Kennedy said the young men in Coatesville called in reinforcements from West Chester, Lancaster, and Philadelphia to prevent a repeat. "We weren't going to just let anybody take this man," Kennedy said.

By the time the men from out of town arrived, the police chief had told the crowd Bud Ward was back home and there would be no lynching. Kennedy said he never heard anyone talk about attacking the teen after that day.

The whole affair convinced the men who prevented the lynching and others that they needed to band together and protect their rights, said Tonya Taylor, the chapter's current president, and thus was born the NAACP's Coatesville branch.

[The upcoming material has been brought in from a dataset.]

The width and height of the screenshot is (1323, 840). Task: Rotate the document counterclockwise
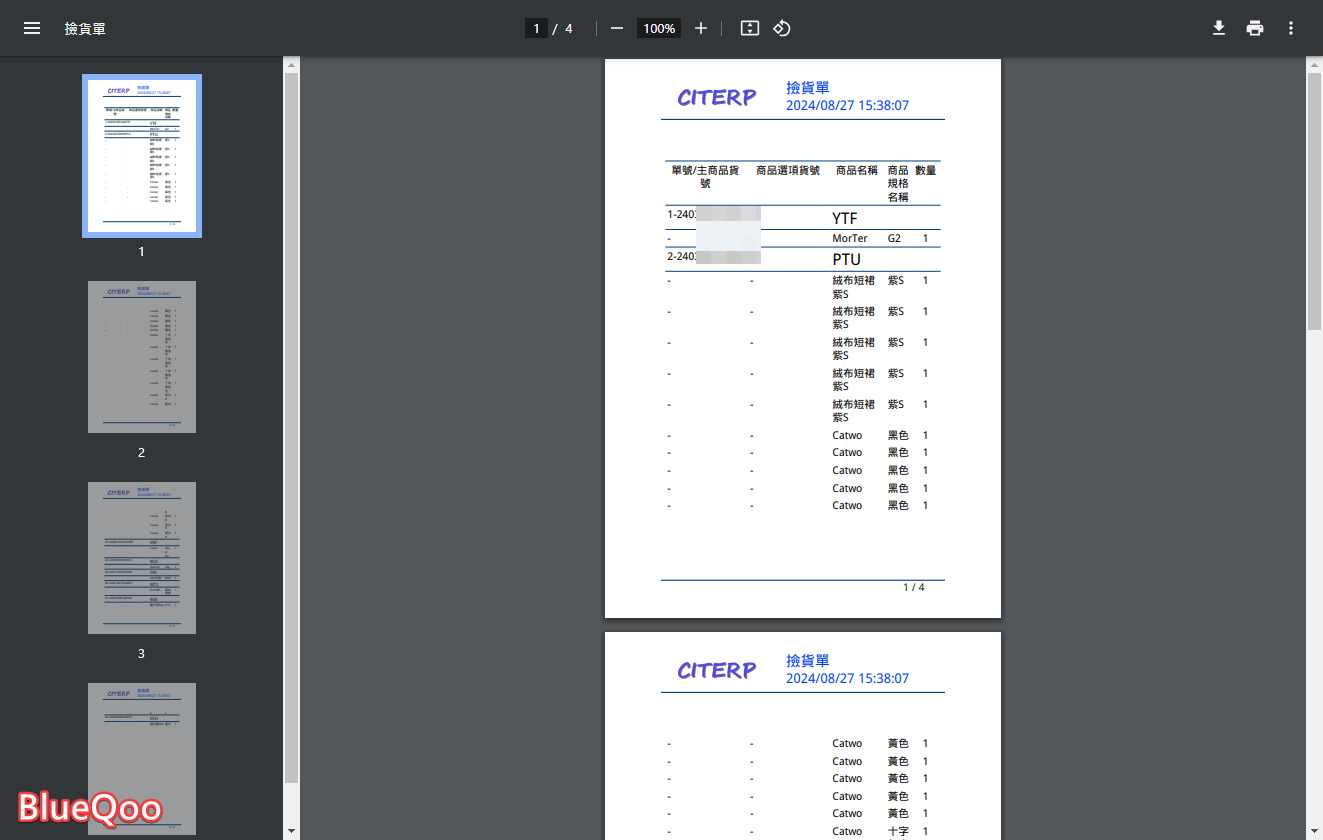782,28
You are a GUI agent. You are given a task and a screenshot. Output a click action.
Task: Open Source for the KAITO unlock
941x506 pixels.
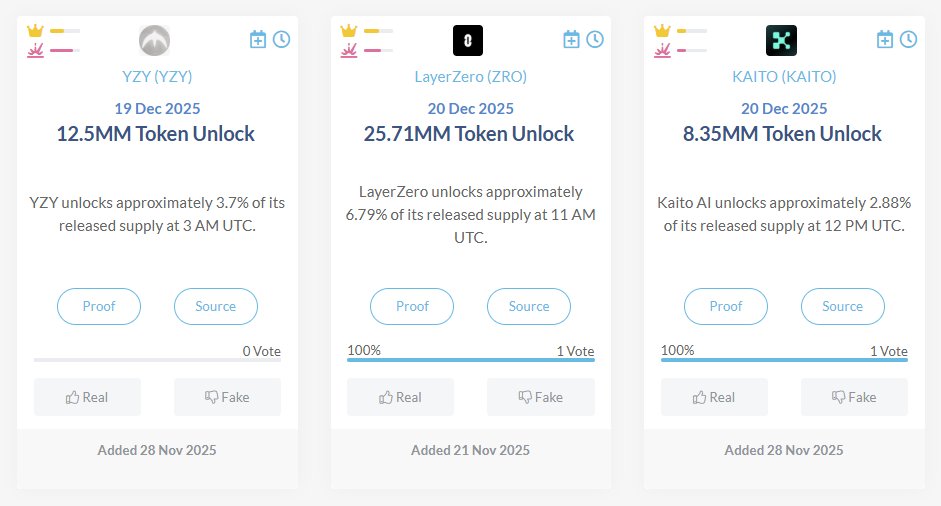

It will mark its anniversary at the Bethel African Methodist Episcopal Church, where the branch started. Branch members say the organization is as relevant now as it was decades ago.

"We started by preventing a lynching, and we're very much interested in how the judicial system plays out in our area now," Taylor said. The chapter's work has included fighting for equal-wage opportunities for workers at the town's major employers.

Hank Hamilton, a member of the Coatesville branch for 25 years, said he knew firsthand what the chapter had done.

He worked at the Lukens Steel Co. as a young man in the 1950s. He said his white classmates who started there out of high school got top jobs. "And here I had two years of college and I was in the labor gang," said Hamilton, who went on to earn a doctorate.

Advancing opportunities for all has always been a mission of the NAACP, said Sandra Simmons, a member of the Coatesville branch for 30 years.

She and other members of the chapter went to Washington in August for the 50th anniversary of the March on Washington and the "I Have a Dream" speech by the Rev. Dr. Martin Luther King Jr. "All the things Dr. King talked about, we're talking about the same things now," she said. She cited voter-identification laws, gender-wage disparities, police brutality, and access to education.

"It's necessary for Coatesville and for all communities to have an organization that's a watchdog that can advocate for people's rights," she said.